PROBLEMS AND TASKS ::
[1] Reproduce the passage of the article on NPR's conversion therapy report from "Wayne Besen, who" to "was mentally damaging.", word for word.
[2] Pick up the article on NPR's conversion therapy report after its final sentence and write what comes next.

TEXT BLOCK ::
§ §
Activist to NPR: There's No Such Thing as an Ex-Gay


The head of Truth Wins Out today condemned NPR's response to the outrage it created by portraying conversion therapy as helpful to some people.

The head of Truth Wins Out today condemned NPR's response to the outrage it created by portraying conversion therapy as helpful to some people.

Wayne Besen, who founded the group that is primarily responsible for piquing NPR's interest in so-called conversion therapy, said the station's explanation for its story was "inadequate and failed to dispel concerns that NPR had aired a poorly investigated puff-piece that benefited the 'ex-gay' industry."

Besen had penned a guest op-ed for The Advocate and called on NPR to apologize but instead got a column from an NPR ombudsman who dissected what led to a misleading report being broadcast on Morning Edition Monday. The report included interviews with Rich Wyler, founder of an organization promoting "ex-gay" therapy, and Peterson Toscano, who says the therapy was mentally damaging.

The NPR reporters involved in the story told the ombudsman they inappropriately left the impression that both sides were equal, when in fact Wyler's was part of a "minority experience."

Besen says there's no such minority.

"NPR should have tried to find individuals that were not 'ex-gay for pay.' Truth Wins Out always challenges journalists to find such people and they come up empty handed," he wrote on his group's website. "This speaks to the fact that there is no genuine 'ex-gay' movement, just a high-dollar, politically motivated marketing campaign to create the appearance that such people exist in large numbers."
§ §
INFORMATION SHOWN ::
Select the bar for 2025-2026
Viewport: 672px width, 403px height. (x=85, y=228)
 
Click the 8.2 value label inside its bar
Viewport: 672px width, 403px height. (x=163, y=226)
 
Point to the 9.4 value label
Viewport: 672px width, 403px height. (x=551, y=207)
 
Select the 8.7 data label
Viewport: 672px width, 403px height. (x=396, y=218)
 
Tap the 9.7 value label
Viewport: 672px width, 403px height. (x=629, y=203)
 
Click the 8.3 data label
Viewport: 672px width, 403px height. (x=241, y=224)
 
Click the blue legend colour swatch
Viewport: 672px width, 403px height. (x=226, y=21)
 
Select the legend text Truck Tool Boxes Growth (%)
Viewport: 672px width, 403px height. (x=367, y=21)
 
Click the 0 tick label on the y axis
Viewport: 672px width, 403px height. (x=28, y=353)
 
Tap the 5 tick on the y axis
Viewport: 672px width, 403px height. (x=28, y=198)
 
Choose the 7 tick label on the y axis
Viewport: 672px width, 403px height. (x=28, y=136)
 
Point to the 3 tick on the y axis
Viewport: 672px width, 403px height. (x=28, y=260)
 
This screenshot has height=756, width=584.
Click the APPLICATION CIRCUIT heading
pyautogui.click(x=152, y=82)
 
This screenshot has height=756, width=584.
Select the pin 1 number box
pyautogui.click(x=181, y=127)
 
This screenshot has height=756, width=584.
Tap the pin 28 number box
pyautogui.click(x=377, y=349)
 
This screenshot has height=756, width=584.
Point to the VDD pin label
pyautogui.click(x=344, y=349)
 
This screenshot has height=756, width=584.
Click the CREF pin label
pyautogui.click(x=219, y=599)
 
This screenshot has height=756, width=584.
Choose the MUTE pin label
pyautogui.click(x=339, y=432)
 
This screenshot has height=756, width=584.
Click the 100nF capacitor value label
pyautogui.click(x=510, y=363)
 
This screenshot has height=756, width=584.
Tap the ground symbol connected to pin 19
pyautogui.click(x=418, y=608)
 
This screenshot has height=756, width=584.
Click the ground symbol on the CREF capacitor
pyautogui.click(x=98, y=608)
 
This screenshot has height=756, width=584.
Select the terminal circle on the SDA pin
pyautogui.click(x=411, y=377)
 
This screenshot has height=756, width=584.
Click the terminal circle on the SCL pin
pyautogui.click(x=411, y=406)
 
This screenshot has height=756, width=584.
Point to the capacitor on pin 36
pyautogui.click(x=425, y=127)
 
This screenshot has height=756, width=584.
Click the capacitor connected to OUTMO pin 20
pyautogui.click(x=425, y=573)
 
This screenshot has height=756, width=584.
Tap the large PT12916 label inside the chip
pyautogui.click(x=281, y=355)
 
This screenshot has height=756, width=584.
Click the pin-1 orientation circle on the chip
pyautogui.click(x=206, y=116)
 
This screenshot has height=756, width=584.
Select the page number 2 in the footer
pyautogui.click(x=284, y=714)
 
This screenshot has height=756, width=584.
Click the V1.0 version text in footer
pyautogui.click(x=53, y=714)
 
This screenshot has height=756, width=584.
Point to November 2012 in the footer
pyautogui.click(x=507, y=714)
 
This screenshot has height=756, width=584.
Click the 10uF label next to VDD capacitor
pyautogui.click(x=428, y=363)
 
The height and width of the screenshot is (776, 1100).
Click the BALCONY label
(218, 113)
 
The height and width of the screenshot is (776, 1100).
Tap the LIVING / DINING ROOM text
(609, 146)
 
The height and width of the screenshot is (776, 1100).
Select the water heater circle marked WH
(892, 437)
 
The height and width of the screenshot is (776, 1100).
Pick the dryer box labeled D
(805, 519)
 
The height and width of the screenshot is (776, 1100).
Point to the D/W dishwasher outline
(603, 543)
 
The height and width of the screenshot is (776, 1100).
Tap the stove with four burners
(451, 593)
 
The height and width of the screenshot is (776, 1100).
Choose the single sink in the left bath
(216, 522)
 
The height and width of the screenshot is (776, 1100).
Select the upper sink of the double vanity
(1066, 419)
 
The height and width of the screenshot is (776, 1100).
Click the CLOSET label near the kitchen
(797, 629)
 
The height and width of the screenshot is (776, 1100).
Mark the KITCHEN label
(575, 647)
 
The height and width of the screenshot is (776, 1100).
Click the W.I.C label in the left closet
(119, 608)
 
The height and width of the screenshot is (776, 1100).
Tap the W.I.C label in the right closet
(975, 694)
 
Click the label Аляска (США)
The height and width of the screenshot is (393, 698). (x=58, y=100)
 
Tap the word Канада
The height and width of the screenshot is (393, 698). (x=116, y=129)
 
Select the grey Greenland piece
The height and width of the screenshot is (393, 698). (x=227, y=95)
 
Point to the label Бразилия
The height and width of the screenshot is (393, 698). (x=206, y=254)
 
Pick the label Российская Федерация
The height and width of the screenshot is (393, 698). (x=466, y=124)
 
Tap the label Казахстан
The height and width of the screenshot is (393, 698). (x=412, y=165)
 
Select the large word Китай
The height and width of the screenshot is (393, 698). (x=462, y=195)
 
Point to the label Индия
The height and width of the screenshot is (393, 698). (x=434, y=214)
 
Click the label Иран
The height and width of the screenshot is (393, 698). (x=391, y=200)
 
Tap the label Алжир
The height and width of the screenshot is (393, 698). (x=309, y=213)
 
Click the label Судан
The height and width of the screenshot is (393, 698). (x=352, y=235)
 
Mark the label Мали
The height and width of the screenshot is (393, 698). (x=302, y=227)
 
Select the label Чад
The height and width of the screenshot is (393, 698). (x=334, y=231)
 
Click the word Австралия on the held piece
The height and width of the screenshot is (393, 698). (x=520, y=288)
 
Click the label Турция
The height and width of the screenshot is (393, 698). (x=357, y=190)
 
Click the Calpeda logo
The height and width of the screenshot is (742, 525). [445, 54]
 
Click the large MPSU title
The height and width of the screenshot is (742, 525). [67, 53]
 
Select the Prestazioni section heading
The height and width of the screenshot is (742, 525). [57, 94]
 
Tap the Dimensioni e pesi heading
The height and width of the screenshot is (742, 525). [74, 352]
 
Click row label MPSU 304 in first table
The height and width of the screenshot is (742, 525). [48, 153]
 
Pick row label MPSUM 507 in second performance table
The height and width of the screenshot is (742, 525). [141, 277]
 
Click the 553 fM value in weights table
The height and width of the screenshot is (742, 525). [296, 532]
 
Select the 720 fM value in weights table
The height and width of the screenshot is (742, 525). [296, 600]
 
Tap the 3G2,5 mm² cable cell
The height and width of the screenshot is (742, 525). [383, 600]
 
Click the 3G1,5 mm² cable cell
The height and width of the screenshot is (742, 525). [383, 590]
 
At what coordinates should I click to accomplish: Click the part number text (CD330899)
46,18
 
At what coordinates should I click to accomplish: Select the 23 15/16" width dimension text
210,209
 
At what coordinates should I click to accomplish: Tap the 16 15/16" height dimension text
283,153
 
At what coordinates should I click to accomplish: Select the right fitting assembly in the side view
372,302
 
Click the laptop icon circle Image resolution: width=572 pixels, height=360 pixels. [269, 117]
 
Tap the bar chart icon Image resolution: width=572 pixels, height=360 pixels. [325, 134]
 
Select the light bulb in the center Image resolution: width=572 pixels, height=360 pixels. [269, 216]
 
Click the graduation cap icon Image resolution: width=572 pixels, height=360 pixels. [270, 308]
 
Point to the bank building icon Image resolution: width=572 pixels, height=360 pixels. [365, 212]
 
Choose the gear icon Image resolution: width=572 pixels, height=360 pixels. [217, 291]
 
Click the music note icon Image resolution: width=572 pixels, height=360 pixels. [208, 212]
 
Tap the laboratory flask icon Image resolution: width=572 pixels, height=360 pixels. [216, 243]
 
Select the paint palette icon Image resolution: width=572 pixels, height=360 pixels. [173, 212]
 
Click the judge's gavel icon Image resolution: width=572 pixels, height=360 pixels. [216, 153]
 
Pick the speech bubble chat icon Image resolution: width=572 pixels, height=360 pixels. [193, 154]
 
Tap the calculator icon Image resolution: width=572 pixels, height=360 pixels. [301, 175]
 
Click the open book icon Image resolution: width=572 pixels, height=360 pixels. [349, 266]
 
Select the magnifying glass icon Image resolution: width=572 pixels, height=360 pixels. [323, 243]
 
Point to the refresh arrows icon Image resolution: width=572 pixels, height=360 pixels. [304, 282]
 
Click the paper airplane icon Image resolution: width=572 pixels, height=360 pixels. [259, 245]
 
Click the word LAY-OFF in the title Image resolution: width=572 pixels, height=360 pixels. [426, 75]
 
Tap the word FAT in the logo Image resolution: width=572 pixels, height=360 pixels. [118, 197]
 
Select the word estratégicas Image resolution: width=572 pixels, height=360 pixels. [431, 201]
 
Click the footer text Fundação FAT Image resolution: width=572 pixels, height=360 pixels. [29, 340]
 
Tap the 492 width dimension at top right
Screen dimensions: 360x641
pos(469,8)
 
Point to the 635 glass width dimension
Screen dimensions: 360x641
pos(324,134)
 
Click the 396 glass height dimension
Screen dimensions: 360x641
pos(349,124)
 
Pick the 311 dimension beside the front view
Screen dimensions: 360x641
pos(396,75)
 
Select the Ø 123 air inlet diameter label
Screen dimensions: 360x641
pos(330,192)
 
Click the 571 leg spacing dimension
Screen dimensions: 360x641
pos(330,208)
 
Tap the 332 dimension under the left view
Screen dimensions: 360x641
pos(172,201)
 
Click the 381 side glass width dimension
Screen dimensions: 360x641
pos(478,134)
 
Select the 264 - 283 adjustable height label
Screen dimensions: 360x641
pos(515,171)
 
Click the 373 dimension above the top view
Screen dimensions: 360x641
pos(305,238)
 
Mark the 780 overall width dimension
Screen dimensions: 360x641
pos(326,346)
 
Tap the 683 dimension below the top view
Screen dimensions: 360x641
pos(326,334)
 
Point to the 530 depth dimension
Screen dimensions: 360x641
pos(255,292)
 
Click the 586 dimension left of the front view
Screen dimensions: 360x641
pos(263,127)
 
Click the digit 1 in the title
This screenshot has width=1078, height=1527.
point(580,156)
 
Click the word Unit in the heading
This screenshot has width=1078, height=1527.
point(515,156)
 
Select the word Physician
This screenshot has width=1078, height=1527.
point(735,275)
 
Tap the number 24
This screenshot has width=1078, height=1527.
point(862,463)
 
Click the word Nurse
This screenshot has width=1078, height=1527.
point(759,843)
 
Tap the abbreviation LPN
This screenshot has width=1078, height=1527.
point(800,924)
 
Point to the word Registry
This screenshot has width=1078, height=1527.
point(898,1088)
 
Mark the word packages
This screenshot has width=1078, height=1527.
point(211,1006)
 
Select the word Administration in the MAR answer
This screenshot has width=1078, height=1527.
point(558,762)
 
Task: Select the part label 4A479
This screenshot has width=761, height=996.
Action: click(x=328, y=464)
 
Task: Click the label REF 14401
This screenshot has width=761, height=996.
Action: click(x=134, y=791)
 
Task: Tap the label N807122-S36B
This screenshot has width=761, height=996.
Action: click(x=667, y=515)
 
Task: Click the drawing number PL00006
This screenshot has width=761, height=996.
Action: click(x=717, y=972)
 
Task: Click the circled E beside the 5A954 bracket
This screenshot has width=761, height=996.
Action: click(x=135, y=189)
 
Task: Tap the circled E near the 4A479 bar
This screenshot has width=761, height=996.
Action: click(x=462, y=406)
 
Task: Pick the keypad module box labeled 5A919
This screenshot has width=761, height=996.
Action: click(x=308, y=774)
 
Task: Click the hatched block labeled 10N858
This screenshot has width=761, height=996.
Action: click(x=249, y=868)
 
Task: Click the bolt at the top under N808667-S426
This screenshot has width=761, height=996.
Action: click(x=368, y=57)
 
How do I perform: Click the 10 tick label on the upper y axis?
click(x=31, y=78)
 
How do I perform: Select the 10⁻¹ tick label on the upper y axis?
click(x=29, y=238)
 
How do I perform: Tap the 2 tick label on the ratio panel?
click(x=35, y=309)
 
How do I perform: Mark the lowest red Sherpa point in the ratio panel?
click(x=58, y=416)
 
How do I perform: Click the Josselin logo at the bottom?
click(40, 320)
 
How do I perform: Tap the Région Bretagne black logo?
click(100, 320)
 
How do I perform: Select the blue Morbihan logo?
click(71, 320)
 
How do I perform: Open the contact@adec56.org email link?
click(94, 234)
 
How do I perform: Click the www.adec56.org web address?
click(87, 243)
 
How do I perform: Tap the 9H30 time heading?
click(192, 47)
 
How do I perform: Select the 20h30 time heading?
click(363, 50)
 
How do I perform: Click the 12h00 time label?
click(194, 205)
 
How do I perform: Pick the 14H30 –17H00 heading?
§ §
OUTPUTS BY TASK ::
[1]
Wayne Besen, who founded the group that is primarily responsible for piquing NPR's interest in so-called conversion therapy, said the station's explanation for its story was "inadequate and failed to dispel concerns that NPR had aired a poorly investigated puff-piece that benefited the 'ex-gay' industry."

Besen had penned a guest op-ed for The Advocate and called on NPR to apologize but instead got a column from an NPR ombudsman who dissected what led to a misleading report being broadcast on Morning Edition Monday. The report included interviews with Rich Wyler, founder of an organization promoting "ex-gay" therapy, and Peterson Toscano, who says the therapy was mentally damaging.

[2]
Wyler's experience was doubted by many bloggers because he is the founder of People Can Change, which profits by hosting expensive conferences for people who want to stop being gay. The NPR report never mentioned Wyler's role in the group, and the journalists acknowledged the information should have been included. But they fired back that Toscano has also benefited by giving speeches and writing a play about his experience. The bottom line is the NPR journalists said they believed Wyler's story of becoming ex-gay was sincere.

"We don't think that they believe what they do about their experiences because they are now active on these topics," Alix Spiegel and her editor told the ombudsman. "Rather they are active because of what they experienced and believe."

In their defense, the NPR reporters cited a line at the end of their nine-minute story as the missing context that should have been moved to the beginning. But the line also implies that ex-gays are not a myth.

"From Toscano's perspective, there might be a handful of people like Wyler who benefit from this therapy," Spiegel said at the story's conclusion. "But for every Wyler, there are dozens of gay men and women who will struggle through a process that asks them to annihilate a part of themselves."

Nowhere in the ombudsman's column did the journalists explain where the estimate comes from that one in "dozens" will benefit from so-called reparative therapy.

NPR's acting senior vice president for news, Margaret Low Smith, said in a statement to The Advocate Thursday that she believes the mental health profession is clear about whether conversion is possible. Still, she was careful to mention the dissent of "some therapists."

"We also unintentionally left the impression with some listeners that the establishment psychological community only began to discount conversion therapy in the last few years," Smith said. "Though some therapists disagree with that mainstream view, it has been widely held for many years."